--- Record excerpts Enclosed Below ---
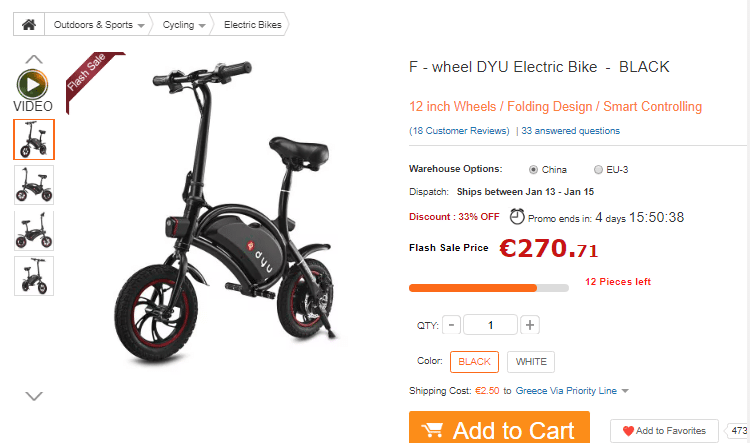Decrease quantity with minus button
This screenshot has height=443, width=750.
(x=452, y=325)
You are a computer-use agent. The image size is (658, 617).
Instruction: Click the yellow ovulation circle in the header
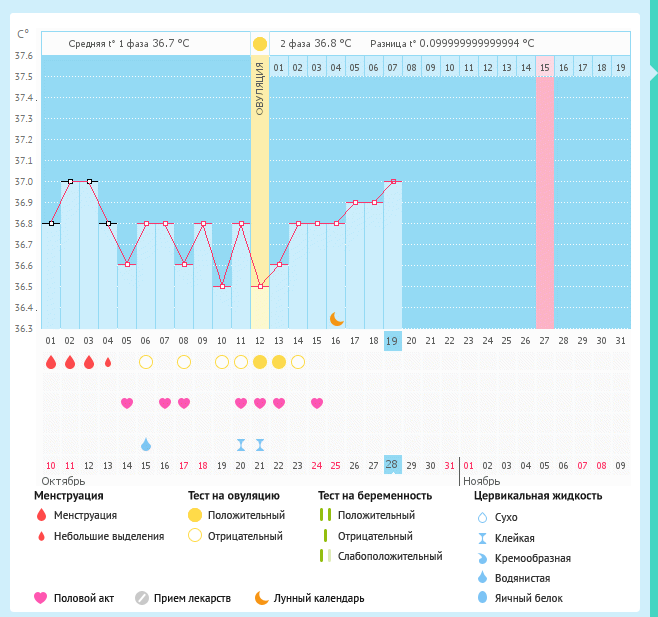pos(260,44)
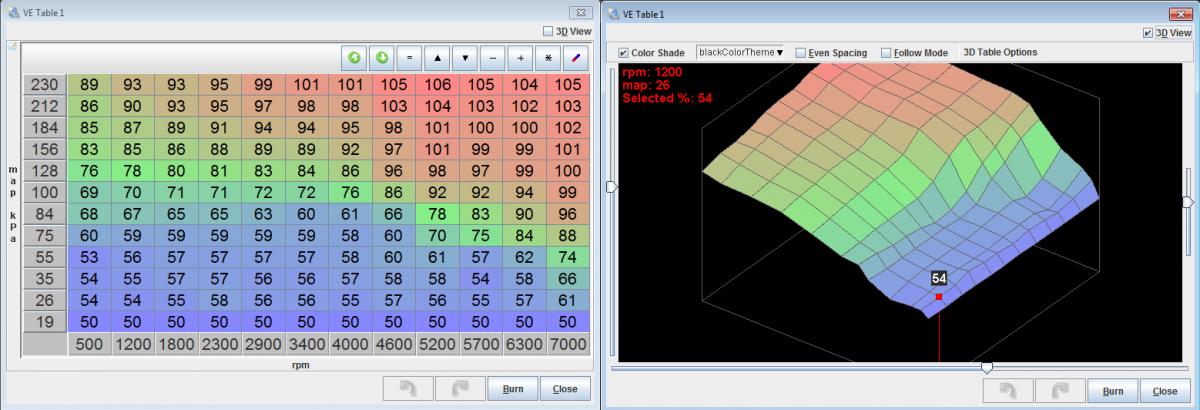Click the plus add button in table toolbar

520,57
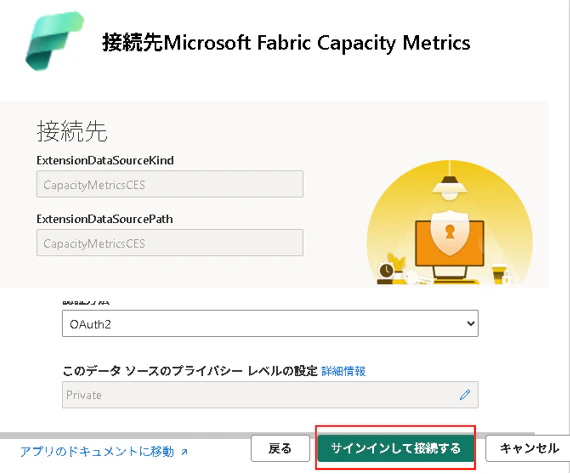The height and width of the screenshot is (474, 570).
Task: Click the gray horizontal scrollbar above the buttons
Action: tap(267, 436)
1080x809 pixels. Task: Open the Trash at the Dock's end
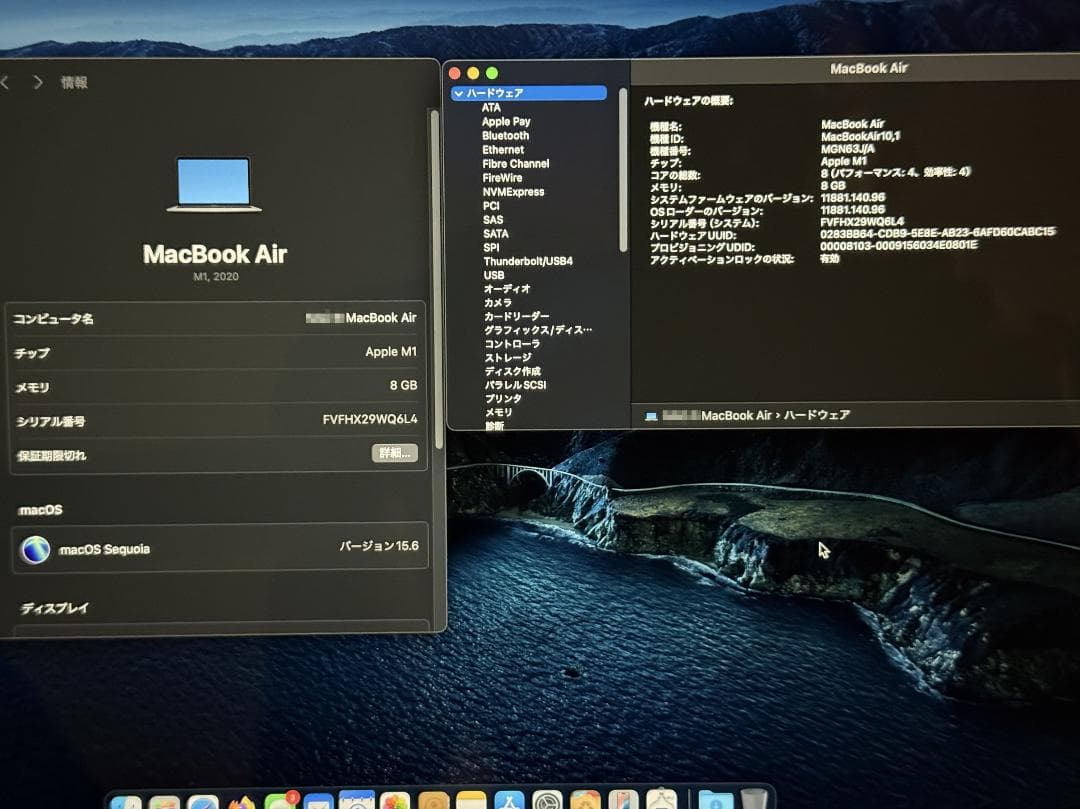pos(752,800)
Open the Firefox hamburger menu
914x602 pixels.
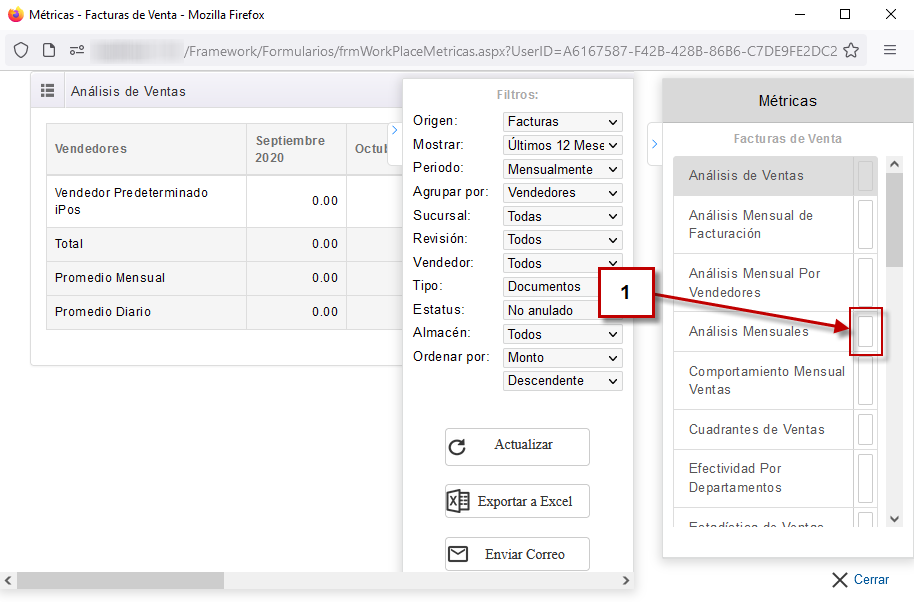[x=890, y=51]
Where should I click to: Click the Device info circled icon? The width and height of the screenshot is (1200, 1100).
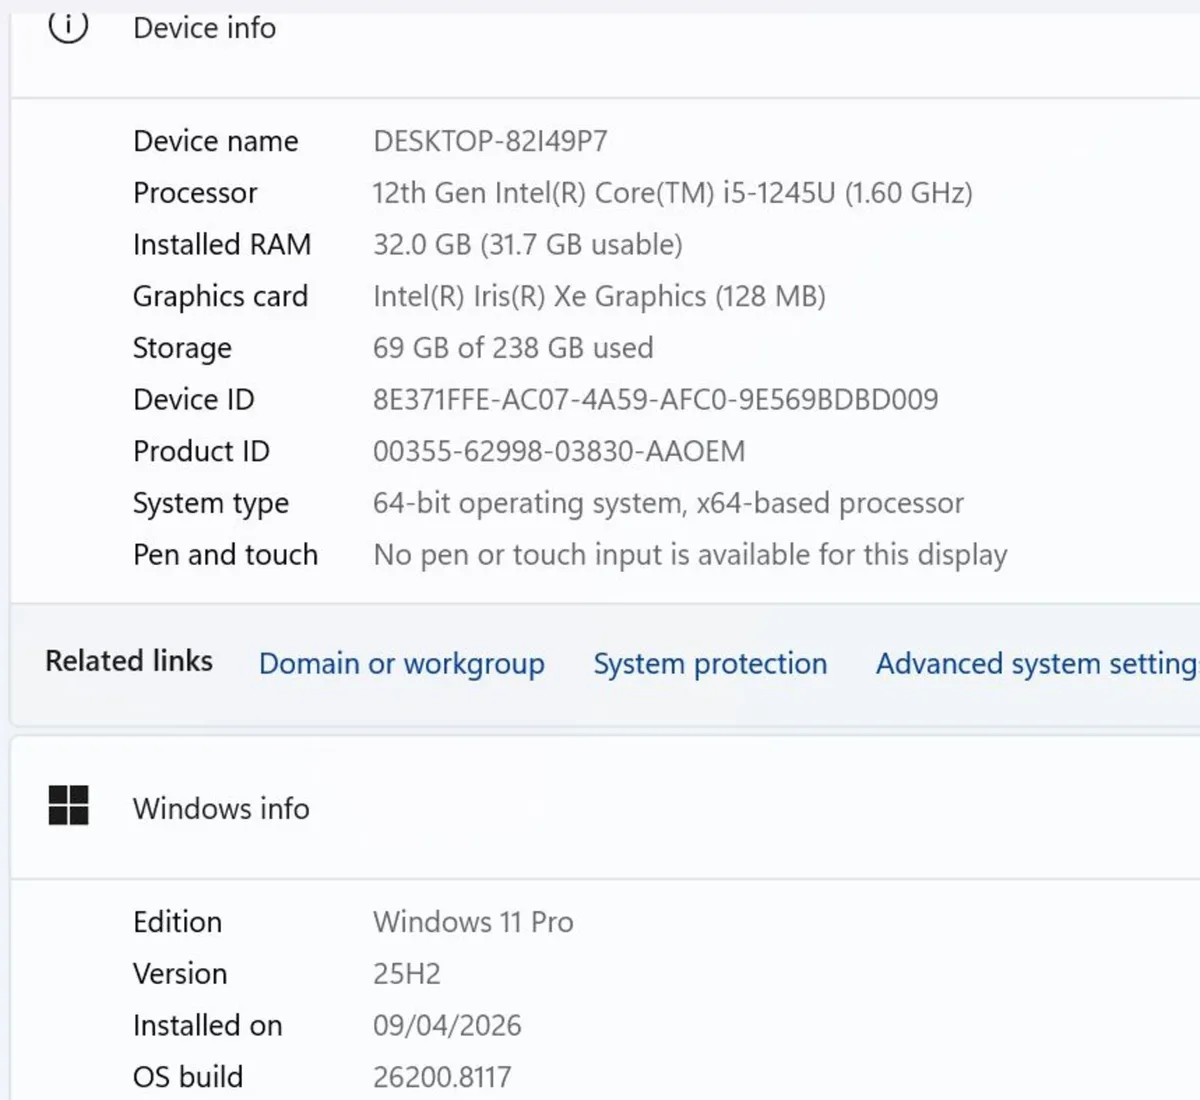pyautogui.click(x=67, y=28)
--- End of Enclosed Record excerpts ---
Description of the task:
Drop the pictures, then transcribe the lines from the one containing "You are a computer-use" to the end of the data above, exactly and nothing more.

Result below:
You are a computer-use agent. The image size is (658, 617).
Instruction: Click the yellow ovulation circle in the header
pos(260,44)
Click the plus add button in table toolbar

520,57
The height and width of the screenshot is (474, 570).
Task: Click the gray horizontal scrollbar above the buttons
Action: tap(267, 436)
1080x809 pixels. Task: Open the Trash at the Dock's end
pos(752,800)
Open the Firefox hamburger menu
914x602 pixels.
[x=890, y=51]
Where should I click to: Click the Device info circled icon? The width and height of the screenshot is (1200, 1100).
pyautogui.click(x=67, y=28)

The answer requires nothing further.